Please update the records below, replacing "sports car render" with "race car render" and keeping everything else unchanged. Leave the pictures out of your answer.

■ ■ ■ ■ ■

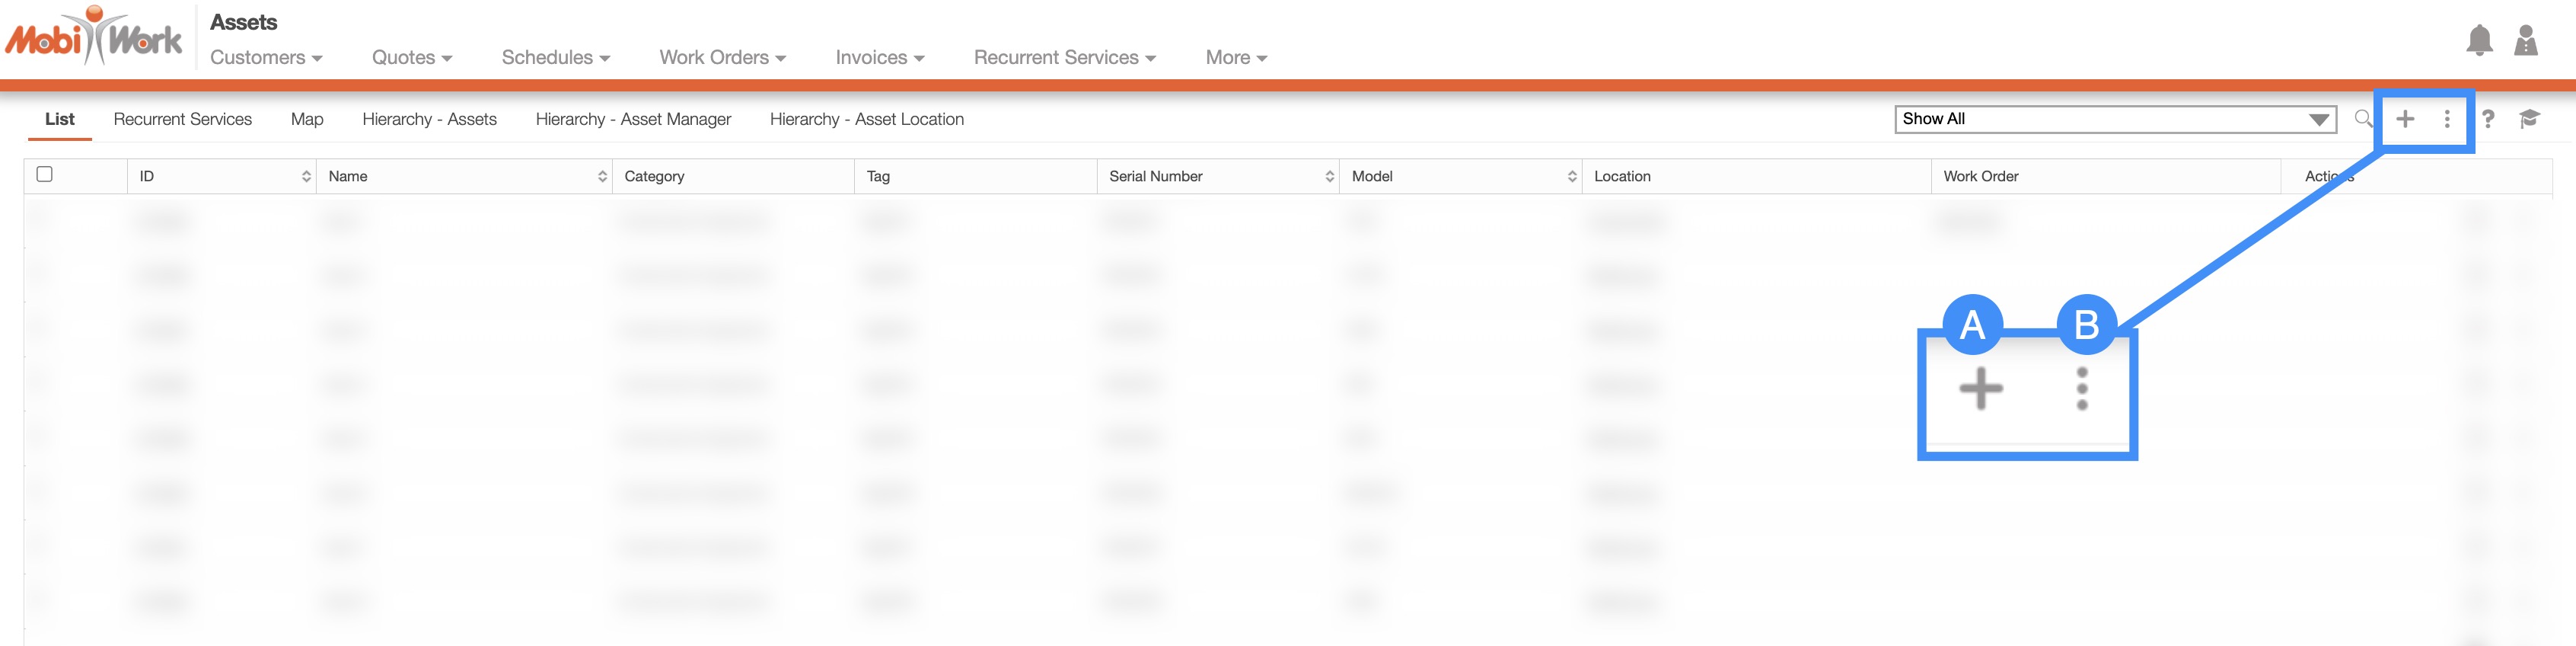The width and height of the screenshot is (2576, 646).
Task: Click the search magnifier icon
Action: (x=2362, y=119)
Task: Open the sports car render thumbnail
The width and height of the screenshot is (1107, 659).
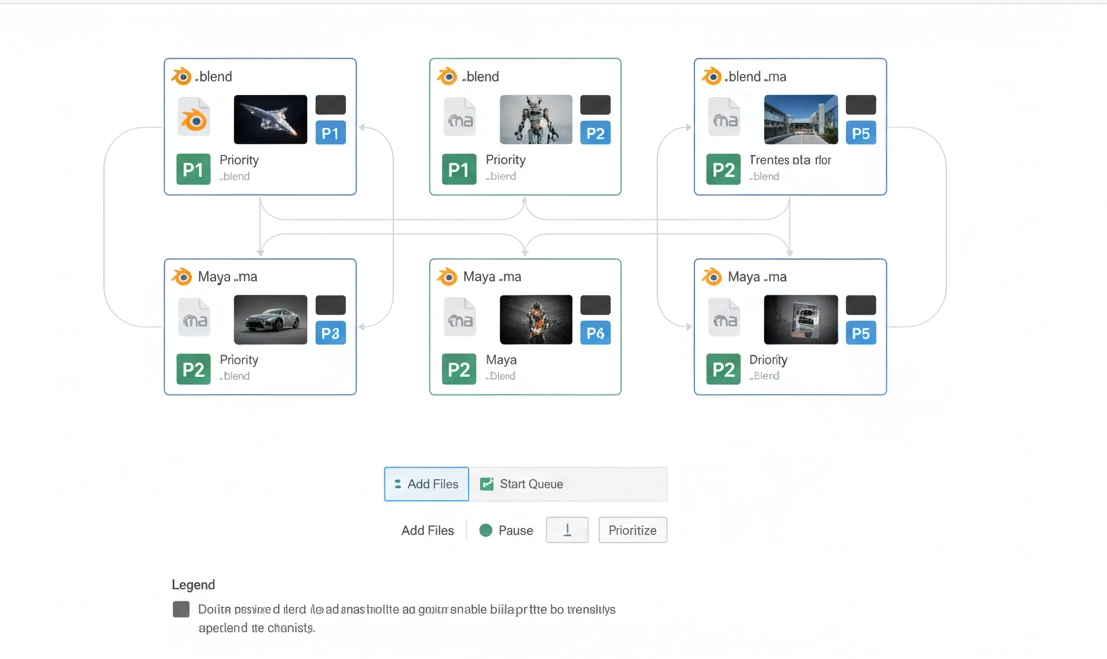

■ ■ ■ ■ ■

* **THE REPLY**:
The width and height of the screenshot is (2576, 646).
Task: Click the search magnifier icon
Action: (x=2362, y=119)
Task: Open the race car render thumbnail
The width and height of the screenshot is (1107, 659).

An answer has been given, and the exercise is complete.